The California Court of Appeal’s recent decision in Guardianship of L.V. has established an important precedent for parents who place their children under the temporary care of family members or other parties. In Guardianship of L.V., the family was experiencing some difficulties. The father struggled with an alcohol addiction, the parents separated, and the mother was hospitalized. While the mother was in the hospital, the mother placed their 11 year old daughter in the care of the child’s aunt and uncle.
Over a year later, the child was still living with the aunt and uncle, and the aunt and uncle filed a petitioner seeking appointment as the child’s guardians.
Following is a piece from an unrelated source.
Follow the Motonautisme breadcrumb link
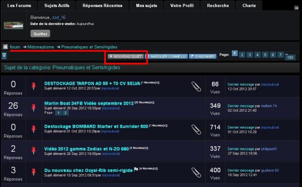[x=41, y=47]
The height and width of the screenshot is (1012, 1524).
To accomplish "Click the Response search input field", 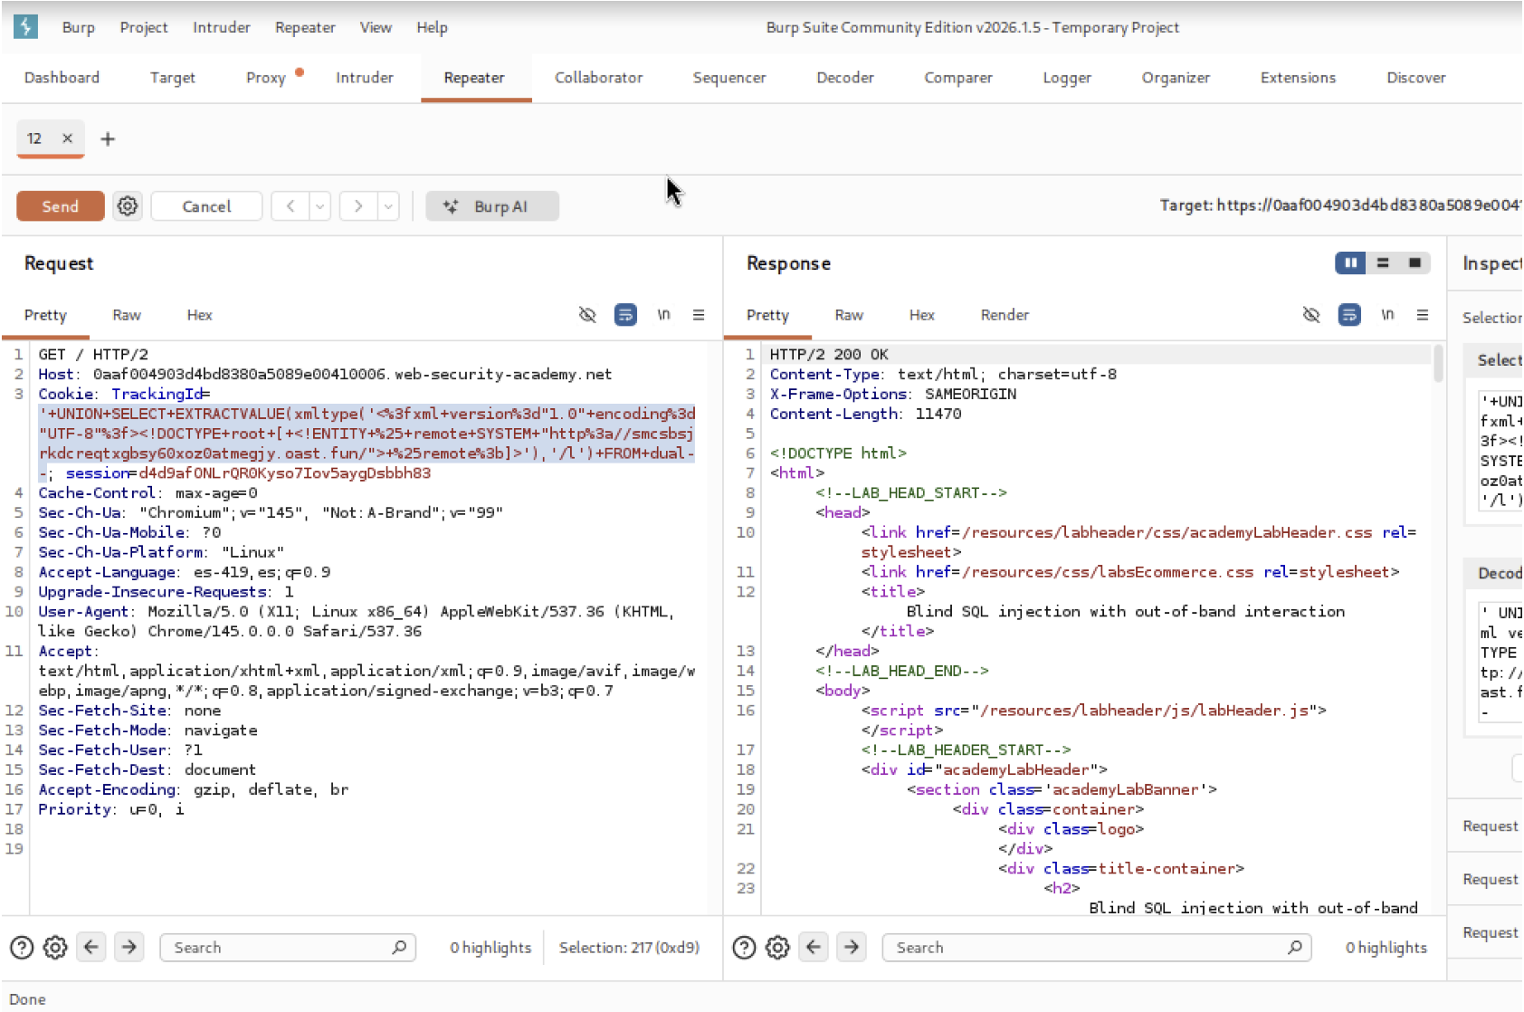I will click(x=1086, y=948).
A court investigator recommended that the petitioner be granted and the parents agreed to a schedule of visitation with the child. Two years later the parents had put their lives back together. The father was now employed and was no longer abusing alcohol and the mother’s health issues were resolved. Nonetheless, the aunt and uncle opposed the parent’s petition for termination of the guardianship. The aunt and uncle stated that when the child left her mother’s care three years prior, the child was malnourished, performing below grade level at her school, and experienced difficulty functioning socially. The parties did agree that the child’s parents were able to provide the child with “adequate” food, clothing, shelter, and guidance, but “adequate” care was not enough. The Court denied the parents’ request to terminate the guardianship, finding that it would not be in the best interests of the child to do so. In its opinion, the Court cited another case which stated “children are not dogwood trees, to be uprooted, replanted, then replanted again for expediency’s sake.” The child herself stated that she did not want to leave the aunt and uncle’s care and did not want to leave the home, school, and church which she had been a part of for three years.
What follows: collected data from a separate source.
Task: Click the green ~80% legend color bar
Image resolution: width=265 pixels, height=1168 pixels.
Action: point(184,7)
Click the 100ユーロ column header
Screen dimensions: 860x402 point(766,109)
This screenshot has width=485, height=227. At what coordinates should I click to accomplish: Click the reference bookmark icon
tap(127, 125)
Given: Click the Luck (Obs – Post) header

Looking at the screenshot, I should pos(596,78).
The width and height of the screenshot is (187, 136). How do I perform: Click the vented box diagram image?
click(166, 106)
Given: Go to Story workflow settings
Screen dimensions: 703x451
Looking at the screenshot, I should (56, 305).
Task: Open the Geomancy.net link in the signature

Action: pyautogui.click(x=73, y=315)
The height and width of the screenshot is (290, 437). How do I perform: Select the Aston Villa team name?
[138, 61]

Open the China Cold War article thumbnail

This decision may come as a surprise to those who would expect that the Court would only favor aunts and uncles over parents in the most egregious of circumstances. But the Court makes their decisions based upon what is in the best interest of the child. And in this situation, even though these parents were able to provide “adequate” care for the child, the Court found that it would not be in the child’s best interest to change homes once more and move back to her parents. This case may be good news for guardians who have grown attached to the children they are caring for, but it provides a cautionary tale for parents who may be experiencing some temporary difficulties and put their children in the care of friends or relatives until the parents are able to put their lives back together.